Cody Hagler (Mr. Cody) has taught Humanities at Seattle Girls’ School for the past nine years. We spoke to him about finding SGS, the evolution of his teaching philosophy, collaborating with other faculty, the energy of SGS students, and seeing yourself and others in history.
How did you come to SGS?
After I got my Master of Teaching, I taught abroad in Bangkok for two years. While I was there, I got an educational specialist degree in PK-12 administration. I thought I wanted to lead schools, but I fell in love with the craft of teaching instead. After coming back and teaching in public schools in Oregon for a few years, I was ready to hunt for jobs that I really wanted. I stumbled upon Seattle Girls’ School. I remember crying a bit in my office reading about SGS’s mission and programs, and it was a no-brainer for me to apply.
As an SGS teacher, can you talk about your overall experience with the school?
This is my 9th year at SGS. I remember during my interview, they told me, “Here we help you find what you’re really good at and put you in spaces so you can keep doing that and grow.” I started as a 5th grade teacher, making a brand-new curriculum during my first three years. My professional growth ramped way up when I landed here. I felt like I was really good teacher coming in, but I learned so much every day about how I can best help our students.
What inspires you most about your students?

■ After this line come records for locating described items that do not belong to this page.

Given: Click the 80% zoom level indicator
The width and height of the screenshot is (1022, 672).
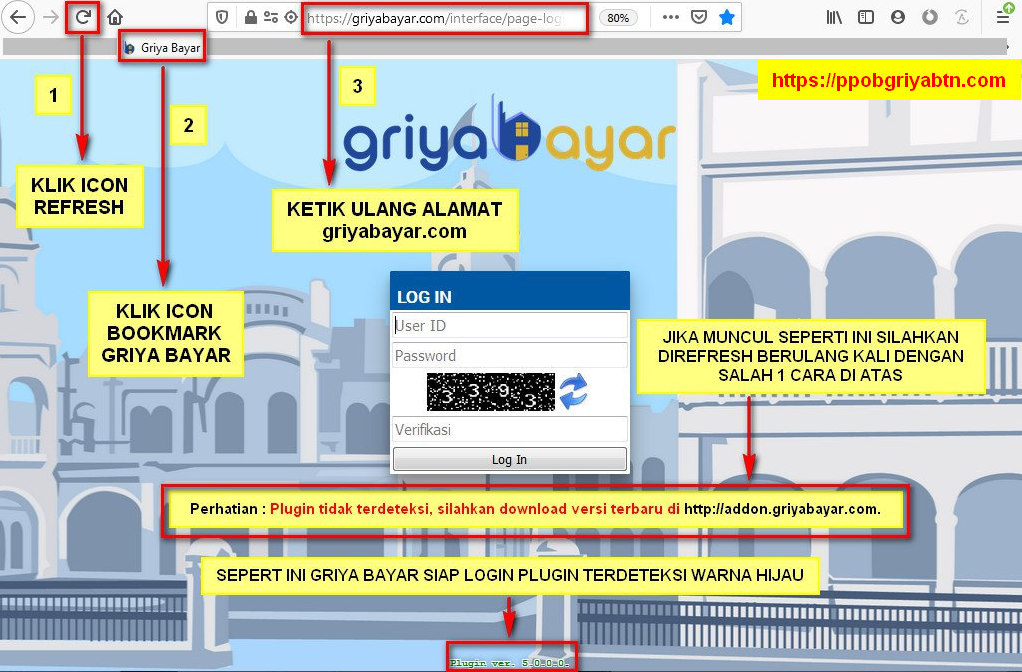Looking at the screenshot, I should coord(618,18).
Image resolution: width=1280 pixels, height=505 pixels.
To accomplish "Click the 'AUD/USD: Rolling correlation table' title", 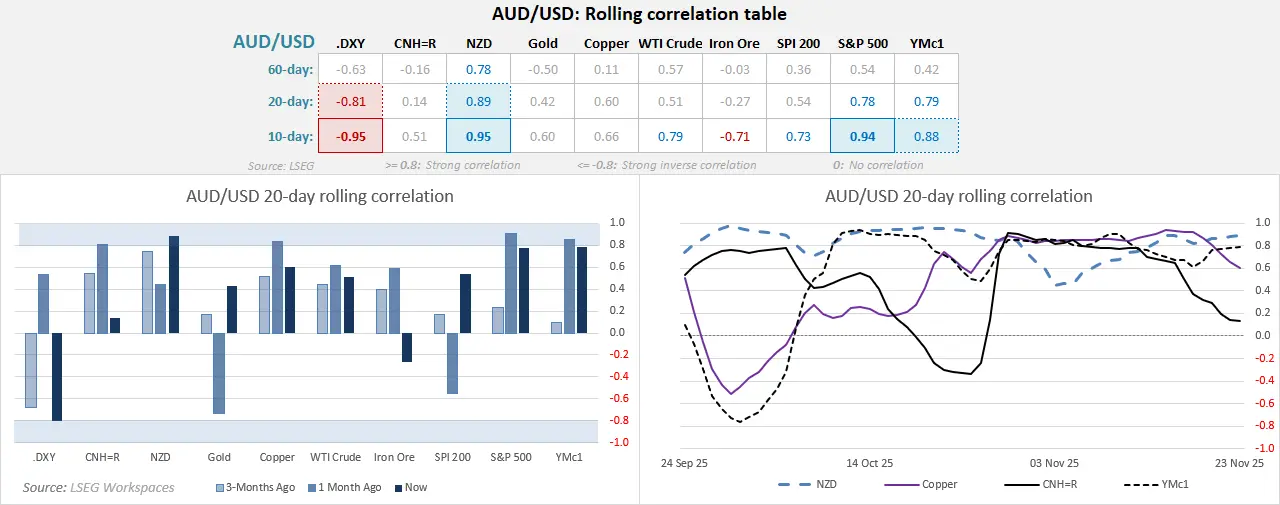I will tap(640, 14).
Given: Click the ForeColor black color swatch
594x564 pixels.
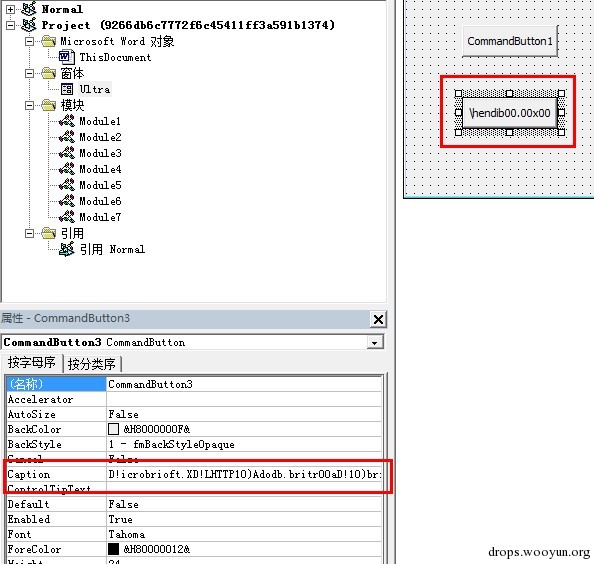Looking at the screenshot, I should pyautogui.click(x=113, y=549).
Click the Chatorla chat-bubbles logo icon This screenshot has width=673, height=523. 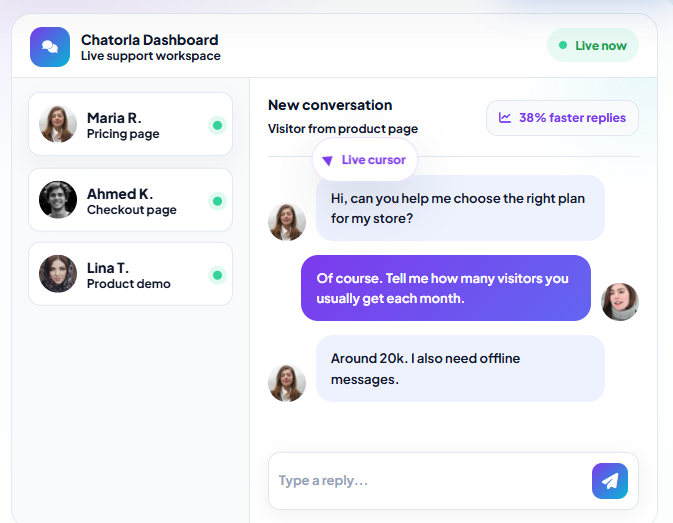[50, 47]
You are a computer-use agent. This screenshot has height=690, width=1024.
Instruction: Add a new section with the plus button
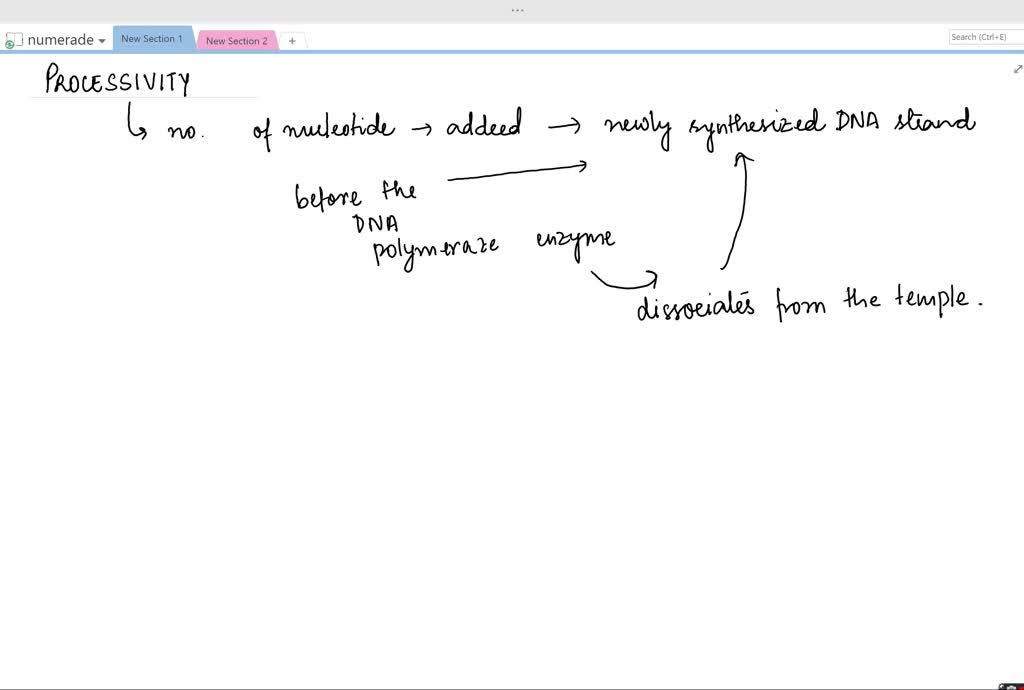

What inspires me most about my students is the energy they bring to their learning environments. At SGS, there's a culture of risk-taking and trying things we've never tried before. We end up finding connections through our failures just as much as our successes. Kids care a lot about different issues and have a lot to say about how the world works. It’s inspiring to see what kind of solutions they create—it’s constantly evolving and changing.
What are some moments at SGS that stand out to you?
I love hearing the roars of support during poetry night, when students are bravely sharing their experiences and hopes and dreams. Orientation is also incredible—new students build go-karts, use power tools, write speeches and stand and deliver over the course of three days. I also love watching the progress they make during the 6th grade bike trip. When they come back to the classroom, students feel like they can do hard things—that we can literally go further and faster together.
What is your approach to teaching?
One of my core philosophies is to take the pressure out of the learning process. I try to anticipate and build into my lessons the types of support and accommodations our students need. I also believe that knowing history equals knowing yourself. When you see yourself through history, it ignites an awe in you: "I'm a part of this story, and I get to do my part in writing the future of the story. What do I want it to be? And what do I want it to not be? And how do I want to change things?"
What’s it like collaborating with other faculty at SGS?
It's so much fun to collaborate with the teachers here. It's a great way to model with the kids how to be transparent as you lead and how to work together. Ms. Lulu (Luzviminda Uzuri Carpenter, our Performance & Media Arts Teacher), Ani (our Visual Arts Teacher), and I teach the “Avatar Project” together, which weaves Afrofuturism and science-fiction into an investigation of storytelling and personal identity for the 6th grade. We're always working on the lessons, questioning how relevant it is, is it still best practice. It’s like roller skating with your best friend. And in the end, it’s awesome to see kids making connections between classes.